**Task objective**
For each entry below, output it exactly as it stands.

*** Material for this exercise ***

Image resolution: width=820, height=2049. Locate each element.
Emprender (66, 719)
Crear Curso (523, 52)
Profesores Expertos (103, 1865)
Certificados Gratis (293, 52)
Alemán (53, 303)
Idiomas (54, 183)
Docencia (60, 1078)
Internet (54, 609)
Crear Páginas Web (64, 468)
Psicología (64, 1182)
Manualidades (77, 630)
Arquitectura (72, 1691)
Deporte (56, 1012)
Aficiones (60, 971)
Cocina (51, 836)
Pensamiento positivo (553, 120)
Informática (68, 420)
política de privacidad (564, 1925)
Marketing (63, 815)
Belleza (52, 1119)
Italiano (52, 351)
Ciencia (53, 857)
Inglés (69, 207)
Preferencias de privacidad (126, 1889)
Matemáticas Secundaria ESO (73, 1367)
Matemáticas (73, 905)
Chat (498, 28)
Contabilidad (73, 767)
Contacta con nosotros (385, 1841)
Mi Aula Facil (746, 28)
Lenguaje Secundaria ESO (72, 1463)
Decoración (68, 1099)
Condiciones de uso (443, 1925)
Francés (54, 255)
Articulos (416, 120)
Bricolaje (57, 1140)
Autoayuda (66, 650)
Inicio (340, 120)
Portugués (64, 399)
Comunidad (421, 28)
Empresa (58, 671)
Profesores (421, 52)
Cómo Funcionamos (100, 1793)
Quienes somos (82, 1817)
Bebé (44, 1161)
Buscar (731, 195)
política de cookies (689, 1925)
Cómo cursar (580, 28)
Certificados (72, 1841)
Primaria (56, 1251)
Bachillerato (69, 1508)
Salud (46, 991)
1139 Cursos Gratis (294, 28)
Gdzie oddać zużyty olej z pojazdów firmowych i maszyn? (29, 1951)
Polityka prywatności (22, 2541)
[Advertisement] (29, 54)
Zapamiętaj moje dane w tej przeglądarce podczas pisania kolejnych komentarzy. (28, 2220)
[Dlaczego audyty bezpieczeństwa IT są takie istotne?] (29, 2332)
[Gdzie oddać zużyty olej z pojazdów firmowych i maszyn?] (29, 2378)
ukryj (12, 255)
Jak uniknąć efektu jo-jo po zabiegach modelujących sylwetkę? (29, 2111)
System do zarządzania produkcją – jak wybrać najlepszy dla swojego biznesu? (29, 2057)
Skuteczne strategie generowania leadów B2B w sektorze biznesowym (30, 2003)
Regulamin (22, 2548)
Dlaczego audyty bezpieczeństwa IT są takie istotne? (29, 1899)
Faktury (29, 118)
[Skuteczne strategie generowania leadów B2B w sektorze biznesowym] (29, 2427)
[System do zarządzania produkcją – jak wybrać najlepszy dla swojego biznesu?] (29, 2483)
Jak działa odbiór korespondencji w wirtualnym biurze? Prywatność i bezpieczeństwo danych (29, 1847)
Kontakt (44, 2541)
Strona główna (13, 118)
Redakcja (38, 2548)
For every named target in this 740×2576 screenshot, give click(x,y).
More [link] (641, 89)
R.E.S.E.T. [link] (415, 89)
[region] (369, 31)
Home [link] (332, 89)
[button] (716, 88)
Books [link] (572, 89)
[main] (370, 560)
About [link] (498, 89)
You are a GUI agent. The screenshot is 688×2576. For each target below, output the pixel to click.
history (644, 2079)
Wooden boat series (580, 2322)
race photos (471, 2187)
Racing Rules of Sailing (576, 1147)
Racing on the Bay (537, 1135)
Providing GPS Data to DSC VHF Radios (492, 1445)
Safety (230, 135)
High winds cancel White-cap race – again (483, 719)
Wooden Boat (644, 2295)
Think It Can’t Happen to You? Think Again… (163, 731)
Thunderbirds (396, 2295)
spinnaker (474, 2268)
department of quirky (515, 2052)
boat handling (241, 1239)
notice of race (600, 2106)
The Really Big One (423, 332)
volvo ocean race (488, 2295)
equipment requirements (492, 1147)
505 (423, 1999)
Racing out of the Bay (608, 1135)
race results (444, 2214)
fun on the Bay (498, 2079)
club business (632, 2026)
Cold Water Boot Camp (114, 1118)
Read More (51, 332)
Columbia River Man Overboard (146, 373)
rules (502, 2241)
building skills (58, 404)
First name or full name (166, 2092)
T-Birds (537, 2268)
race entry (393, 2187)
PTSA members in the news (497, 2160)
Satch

*** End of Material for this exercise ***

**Task result**
Image resolution: width=820, height=2049. Locate each element.
Emprender (66, 719)
Crear Curso (523, 52)
Profesores Expertos (103, 1865)
Certificados Gratis (293, 52)
Alemán (53, 303)
Idiomas (54, 183)
Docencia (60, 1078)
Internet (54, 609)
Crear Páginas Web (64, 468)
Psicología (64, 1182)
Manualidades (77, 630)
Arquitectura (72, 1691)
Deporte (56, 1012)
Aficiones (60, 971)
Cocina (51, 836)
Pensamiento positivo (553, 120)
Informática (68, 420)
política de privacidad (564, 1925)
Marketing (63, 815)
Belleza (52, 1119)
Italiano (52, 351)
Ciencia (53, 857)
Inglés (69, 207)
Preferencias de privacidad (126, 1889)
Matemáticas Secundaria ESO (73, 1367)
Matemáticas (73, 905)
Chat (498, 28)
Contabilidad (73, 767)
Contacta con nosotros (385, 1841)
Mi Aula Facil (746, 28)
Lenguaje Secundaria ESO (72, 1463)
Decoración (68, 1099)
Condiciones de uso (443, 1925)
Francés (54, 255)
Articulos (416, 120)
Bricolaje (57, 1140)
Autoayuda (66, 650)
Inicio (340, 120)
Portugués (64, 399)
Comunidad (421, 28)
Empresa (58, 671)
Profesores (421, 52)
Cómo Funcionamos (100, 1793)
Quienes somos (82, 1817)
Bebé (44, 1161)
Buscar (731, 195)
política de cookies (689, 1925)
Cómo cursar (580, 28)
Certificados (72, 1841)
Primaria (56, 1251)
Bachillerato (69, 1508)
Salud (46, 991)
1139 Cursos Gratis (294, 28)
Gdzie oddać zużyty olej z pojazdów firmowych i maszyn? (29, 1951)
Polityka prywatności (22, 2541)
[Advertisement] (29, 54)
Zapamiętaj moje dane w tej przeglądarce podczas pisania kolejnych komentarzy. (28, 2220)
[Dlaczego audyty bezpieczeństwa IT są takie istotne?] (29, 2332)
[Gdzie oddać zużyty olej z pojazdów firmowych i maszyn?] (29, 2378)
ukryj (12, 255)
Jak uniknąć efektu jo-jo po zabiegach modelujących sylwetkę? (29, 2111)
System do zarządzania produkcją – jak wybrać najlepszy dla swojego biznesu? (29, 2057)
Skuteczne strategie generowania leadów B2B w sektorze biznesowym (30, 2003)
Regulamin (22, 2548)
Dlaczego audyty bezpieczeństwa IT są takie istotne? (29, 1899)
Faktury (29, 118)
[Skuteczne strategie generowania leadów B2B w sektorze biznesowym] (29, 2427)
[System do zarządzania produkcją – jak wybrać najlepszy dla swojego biznesu?] (29, 2483)
Jak działa odbiór korespondencji w wirtualnym biurze? Prywatność i bezpieczeństwo danych (29, 1847)
Kontakt (44, 2541)
Strona główna (13, 118)
Redakcja (38, 2548)
For every named target in this 740×2576 screenshot, give click(x,y).
More [link] (641, 89)
R.E.S.E.T. [link] (415, 89)
[region] (369, 31)
Home [link] (332, 89)
[button] (716, 88)
Books [link] (572, 89)
[main] (370, 560)
About [link] (498, 89)
You are a GUI agent. The screenshot is 688×2576. For each target below, output the pixel to click.
history (644, 2079)
Wooden boat series (580, 2322)
race photos (471, 2187)
Racing Rules of Sailing (576, 1147)
Racing on the Bay (537, 1135)
Providing GPS Data to DSC VHF Radios (492, 1445)
Safety (230, 135)
High winds cancel White-cap race – again (483, 719)
Wooden Boat (644, 2295)
Think It Can’t Happen to You? Think Again… (163, 731)
Thunderbirds (396, 2295)
spinnaker (474, 2268)
department of quirky (515, 2052)
boat handling (241, 1239)
notice of race (600, 2106)
The Really Big One (423, 332)
volvo ocean race (488, 2295)
equipment requirements (492, 1147)
505 (423, 1999)
Racing out of the Bay (608, 1135)
race results (444, 2214)
fun on the Bay (498, 2079)
club business (632, 2026)
Cold Water Boot Camp (114, 1118)
Read More (51, 332)
Columbia River Man Overboard (146, 373)
rules (502, 2241)
building skills (58, 404)
First name or full name (166, 2092)
T-Birds (537, 2268)
race entry (393, 2187)
PTSA members in the news (497, 2160)
Satch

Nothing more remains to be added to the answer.